20 Beginner Mistakes To Avoid On Your Website!

Starting your website today is not difficult, but beginners, in particular, make a lot of mistakes.

Therefore, today I would like to introduce 20 beginner mistakes that I keep seeing on new websites (whether corporate websites, affiliate websites or some other kind) and that you should avoid on your new website if possible.

20 beginner mistakes on new websites

I’ve been freelance online for more than eight years now and have been building my websites for more than 13 years. Of course, a lot has changed during this time, and I’ve been able to gain a lot of experience. But I’ve also kept seeing mistakes from beginners that made their websites unsuccessful.

I list 20 such errors below so that you can avoid these errors on your new website. The order of the mistakes is not so important because everyone can make a website a failure.

1.Black Hat SEO

“Black Hat SEO” means search engine optimization methods that try to fool Google and Co. through various technical and content-related tricks. it’sIt’s about making your website more meaningful and exciting than it is in the eyes of search engines.

Some specialists know the latest black hat tricks and use them to get websites to the top of Google and Co quickly. That is why it usually takes a while before the search engines throw them out of the index. But that’s okay because then these people with other tricks will have many other websites at the top of Google.

The black hat tricks used by “normal” webmasters are usually long outdated measures (doorway pages, hidden text, etc.) discovered very quickly by Google and Co. today. The punishment is often swift.

You should rely on honesty for your website because you do not have the know-how of specialists, and secondly, you should rely on long-term success with your website. Those who stick to the rules will benefit from their website for a long time.

2.Fear of communication

It’s strange. Many want a website, and as many visitors as possible, but they seem to be scared when it comes to communication options.
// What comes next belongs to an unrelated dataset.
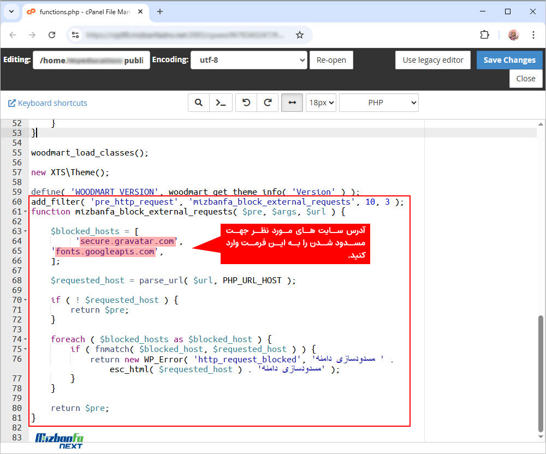Click the Save Changes button
Image resolution: width=546 pixels, height=454 pixels.
[x=509, y=60]
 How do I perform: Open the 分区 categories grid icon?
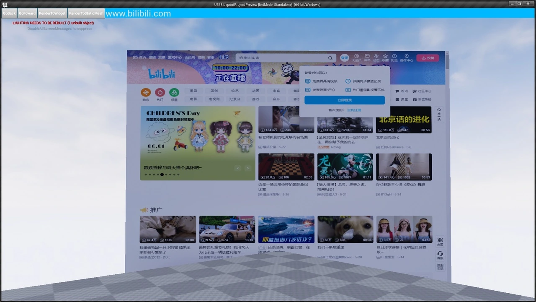440,241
Many do without contact forms, the comment function or other contact options or hide this information in the imprint. I cannot say precisely why this mistake is made. Perhaps you are afraid of abuse or want to be “disturbed” by your customers in your shop, but not by phone or email.

It would help if you offered as many communication options as possible, making readers feel more connected to the website and getting rid of their questions. Therefore, you shouldn’t hide this information and options, but rather place them as prominently as possible on the website.

3.Look at the optics alone.

A beautiful website with great photos, graphics and elegant fonts is quite a sight. If then there are wonderfully animated elements, the designer dream is perfect.

But all too often, these beauties forget about the other essential elements of a successful website. The content and usability play a central role in the user experience of the visitors. What good is beautiful packaging if the content is not worth much or is very difficult to access?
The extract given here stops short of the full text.